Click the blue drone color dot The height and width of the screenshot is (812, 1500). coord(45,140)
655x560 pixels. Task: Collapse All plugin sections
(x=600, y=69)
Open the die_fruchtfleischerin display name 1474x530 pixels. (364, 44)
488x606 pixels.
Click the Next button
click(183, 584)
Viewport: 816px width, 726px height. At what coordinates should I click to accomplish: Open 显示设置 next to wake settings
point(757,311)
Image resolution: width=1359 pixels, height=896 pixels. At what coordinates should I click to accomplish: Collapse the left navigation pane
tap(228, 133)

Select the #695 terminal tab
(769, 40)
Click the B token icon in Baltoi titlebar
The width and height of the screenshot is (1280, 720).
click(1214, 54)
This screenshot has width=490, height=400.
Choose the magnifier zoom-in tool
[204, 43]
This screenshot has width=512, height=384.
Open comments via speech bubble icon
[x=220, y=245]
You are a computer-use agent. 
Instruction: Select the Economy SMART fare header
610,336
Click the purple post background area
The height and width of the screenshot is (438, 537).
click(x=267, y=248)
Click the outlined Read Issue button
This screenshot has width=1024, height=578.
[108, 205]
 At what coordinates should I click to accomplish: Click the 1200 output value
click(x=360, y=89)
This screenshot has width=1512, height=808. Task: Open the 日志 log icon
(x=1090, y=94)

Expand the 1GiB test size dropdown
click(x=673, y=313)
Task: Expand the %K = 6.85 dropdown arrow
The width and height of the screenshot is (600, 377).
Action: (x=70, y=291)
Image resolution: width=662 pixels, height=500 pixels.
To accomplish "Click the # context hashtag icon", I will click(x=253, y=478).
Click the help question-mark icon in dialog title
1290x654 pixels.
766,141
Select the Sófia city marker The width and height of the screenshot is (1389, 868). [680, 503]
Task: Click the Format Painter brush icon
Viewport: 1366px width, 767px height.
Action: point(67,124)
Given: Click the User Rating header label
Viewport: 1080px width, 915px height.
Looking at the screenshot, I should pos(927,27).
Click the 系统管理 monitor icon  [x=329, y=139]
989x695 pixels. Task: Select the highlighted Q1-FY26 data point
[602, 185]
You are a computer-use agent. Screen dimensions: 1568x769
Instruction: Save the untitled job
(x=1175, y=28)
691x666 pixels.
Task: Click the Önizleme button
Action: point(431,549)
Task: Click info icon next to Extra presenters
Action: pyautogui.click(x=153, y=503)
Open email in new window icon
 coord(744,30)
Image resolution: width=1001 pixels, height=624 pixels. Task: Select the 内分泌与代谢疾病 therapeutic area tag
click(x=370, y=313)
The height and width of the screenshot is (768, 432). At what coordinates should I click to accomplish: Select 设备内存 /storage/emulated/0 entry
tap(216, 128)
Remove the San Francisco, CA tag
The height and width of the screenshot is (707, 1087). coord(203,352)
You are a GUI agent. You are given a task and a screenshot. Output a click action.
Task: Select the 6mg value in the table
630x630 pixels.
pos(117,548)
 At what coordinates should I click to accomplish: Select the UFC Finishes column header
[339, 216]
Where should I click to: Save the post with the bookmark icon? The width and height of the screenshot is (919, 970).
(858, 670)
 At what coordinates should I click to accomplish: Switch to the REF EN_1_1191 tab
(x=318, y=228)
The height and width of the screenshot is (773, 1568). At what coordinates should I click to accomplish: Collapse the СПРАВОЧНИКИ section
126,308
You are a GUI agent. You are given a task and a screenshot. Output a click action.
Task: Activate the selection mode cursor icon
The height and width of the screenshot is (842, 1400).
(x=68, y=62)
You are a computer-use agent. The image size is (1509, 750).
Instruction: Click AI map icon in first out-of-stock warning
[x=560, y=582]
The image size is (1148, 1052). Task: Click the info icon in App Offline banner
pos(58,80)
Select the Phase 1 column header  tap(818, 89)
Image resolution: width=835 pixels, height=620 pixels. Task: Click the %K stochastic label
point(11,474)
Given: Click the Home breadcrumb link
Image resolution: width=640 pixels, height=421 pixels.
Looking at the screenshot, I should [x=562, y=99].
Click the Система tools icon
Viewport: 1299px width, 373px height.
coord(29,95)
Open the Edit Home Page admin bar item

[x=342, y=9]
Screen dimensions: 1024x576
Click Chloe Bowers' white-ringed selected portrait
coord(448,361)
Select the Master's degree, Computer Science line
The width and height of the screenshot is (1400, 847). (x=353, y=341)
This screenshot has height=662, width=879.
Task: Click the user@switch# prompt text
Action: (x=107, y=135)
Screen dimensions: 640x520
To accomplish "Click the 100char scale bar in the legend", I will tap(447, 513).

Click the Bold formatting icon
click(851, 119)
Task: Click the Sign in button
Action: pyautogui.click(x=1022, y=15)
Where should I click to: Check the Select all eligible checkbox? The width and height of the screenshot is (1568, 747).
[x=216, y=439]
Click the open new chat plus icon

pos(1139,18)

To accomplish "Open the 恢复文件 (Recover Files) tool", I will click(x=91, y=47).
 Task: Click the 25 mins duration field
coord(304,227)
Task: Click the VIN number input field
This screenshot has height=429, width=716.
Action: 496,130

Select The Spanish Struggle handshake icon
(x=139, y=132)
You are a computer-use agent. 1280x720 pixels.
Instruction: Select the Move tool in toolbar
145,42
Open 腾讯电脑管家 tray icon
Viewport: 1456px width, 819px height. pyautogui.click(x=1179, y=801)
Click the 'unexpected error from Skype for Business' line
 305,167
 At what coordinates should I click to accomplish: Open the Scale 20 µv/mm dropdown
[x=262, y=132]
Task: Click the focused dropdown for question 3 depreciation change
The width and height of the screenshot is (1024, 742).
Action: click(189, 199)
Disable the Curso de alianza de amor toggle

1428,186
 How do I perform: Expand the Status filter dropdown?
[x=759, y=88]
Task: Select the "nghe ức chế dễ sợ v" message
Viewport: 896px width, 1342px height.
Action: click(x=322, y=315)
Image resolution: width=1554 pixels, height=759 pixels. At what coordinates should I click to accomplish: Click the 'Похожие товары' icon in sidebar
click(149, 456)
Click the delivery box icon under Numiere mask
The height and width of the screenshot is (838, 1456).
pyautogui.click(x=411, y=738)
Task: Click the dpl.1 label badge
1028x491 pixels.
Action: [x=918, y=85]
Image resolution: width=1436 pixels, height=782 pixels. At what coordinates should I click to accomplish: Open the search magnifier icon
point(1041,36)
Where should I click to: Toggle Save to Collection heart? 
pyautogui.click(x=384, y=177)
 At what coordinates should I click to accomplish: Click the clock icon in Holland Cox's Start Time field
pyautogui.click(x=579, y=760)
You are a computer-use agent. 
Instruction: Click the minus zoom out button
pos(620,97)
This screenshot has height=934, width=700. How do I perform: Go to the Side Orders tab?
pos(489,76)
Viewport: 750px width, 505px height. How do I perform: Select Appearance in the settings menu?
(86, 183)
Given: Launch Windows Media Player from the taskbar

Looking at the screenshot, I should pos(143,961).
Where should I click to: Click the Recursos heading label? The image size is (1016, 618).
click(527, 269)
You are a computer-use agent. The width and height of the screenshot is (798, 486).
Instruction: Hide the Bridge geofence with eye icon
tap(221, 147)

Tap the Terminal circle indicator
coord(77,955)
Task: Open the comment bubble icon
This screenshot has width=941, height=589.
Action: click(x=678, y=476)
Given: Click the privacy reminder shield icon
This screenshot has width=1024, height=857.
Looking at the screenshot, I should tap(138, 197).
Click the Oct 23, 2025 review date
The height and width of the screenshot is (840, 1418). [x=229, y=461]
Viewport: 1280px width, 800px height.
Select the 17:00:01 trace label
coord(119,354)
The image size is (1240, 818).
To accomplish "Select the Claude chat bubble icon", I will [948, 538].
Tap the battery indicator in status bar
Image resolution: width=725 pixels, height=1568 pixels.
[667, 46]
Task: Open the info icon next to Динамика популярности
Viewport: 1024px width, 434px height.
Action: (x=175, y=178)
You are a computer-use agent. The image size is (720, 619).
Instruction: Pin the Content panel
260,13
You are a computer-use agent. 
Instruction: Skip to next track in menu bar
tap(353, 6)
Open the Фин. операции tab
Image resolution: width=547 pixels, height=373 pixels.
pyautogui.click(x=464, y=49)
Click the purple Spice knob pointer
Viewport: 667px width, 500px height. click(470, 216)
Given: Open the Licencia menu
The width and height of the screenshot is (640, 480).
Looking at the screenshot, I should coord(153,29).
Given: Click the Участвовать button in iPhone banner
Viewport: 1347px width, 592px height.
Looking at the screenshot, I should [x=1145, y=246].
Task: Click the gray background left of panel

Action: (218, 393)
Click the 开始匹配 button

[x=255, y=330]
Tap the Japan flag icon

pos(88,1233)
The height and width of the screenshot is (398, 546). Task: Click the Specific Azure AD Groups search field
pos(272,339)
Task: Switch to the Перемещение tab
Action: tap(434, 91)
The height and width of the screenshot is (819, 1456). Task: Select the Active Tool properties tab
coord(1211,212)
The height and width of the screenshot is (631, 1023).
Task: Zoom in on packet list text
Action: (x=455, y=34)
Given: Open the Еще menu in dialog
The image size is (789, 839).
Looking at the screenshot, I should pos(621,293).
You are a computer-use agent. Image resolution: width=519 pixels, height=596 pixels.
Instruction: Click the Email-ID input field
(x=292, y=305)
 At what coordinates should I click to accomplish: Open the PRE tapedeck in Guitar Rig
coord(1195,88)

§ §

## TASK TO COMPLETE
Print the rows again word for word, from the very first one through the line containing "Select the Sófia", with that line included.

## TASK RESULT
Click the blue drone color dot The height and width of the screenshot is (812, 1500). coord(45,140)
655x560 pixels. Task: Collapse All plugin sections
(x=600, y=69)
Open the die_fruchtfleischerin display name 1474x530 pixels. (364, 44)
488x606 pixels.
Click the Next button
click(183, 584)
Viewport: 816px width, 726px height. At what coordinates should I click to accomplish: Open 显示设置 next to wake settings
point(757,311)
Image resolution: width=1359 pixels, height=896 pixels. At what coordinates should I click to accomplish: Collapse the left navigation pane
tap(228, 133)

Select the #695 terminal tab
(769, 40)
Click the B token icon in Baltoi titlebar
The width and height of the screenshot is (1280, 720).
click(1214, 54)
This screenshot has width=490, height=400.
Choose the magnifier zoom-in tool
[204, 43]
This screenshot has width=512, height=384.
Open comments via speech bubble icon
[x=220, y=245]
You are a computer-use agent. 
Instruction: Select the Economy SMART fare header
610,336
Click the purple post background area
The height and width of the screenshot is (438, 537).
click(x=267, y=248)
Click the outlined Read Issue button
This screenshot has width=1024, height=578.
[108, 205]
 At what coordinates should I click to accomplish: Click the 1200 output value
click(x=360, y=89)
This screenshot has width=1512, height=808. Task: Open the 日志 log icon
(x=1090, y=94)

Expand the 1GiB test size dropdown
click(x=673, y=313)
Task: Expand the %K = 6.85 dropdown arrow
The width and height of the screenshot is (600, 377).
Action: (x=70, y=291)
Image resolution: width=662 pixels, height=500 pixels.
To accomplish "Click the # context hashtag icon", I will click(x=253, y=478).
Click the help question-mark icon in dialog title
1290x654 pixels.
766,141
Select the Sófia city marker The width and height of the screenshot is (1389, 868). [680, 503]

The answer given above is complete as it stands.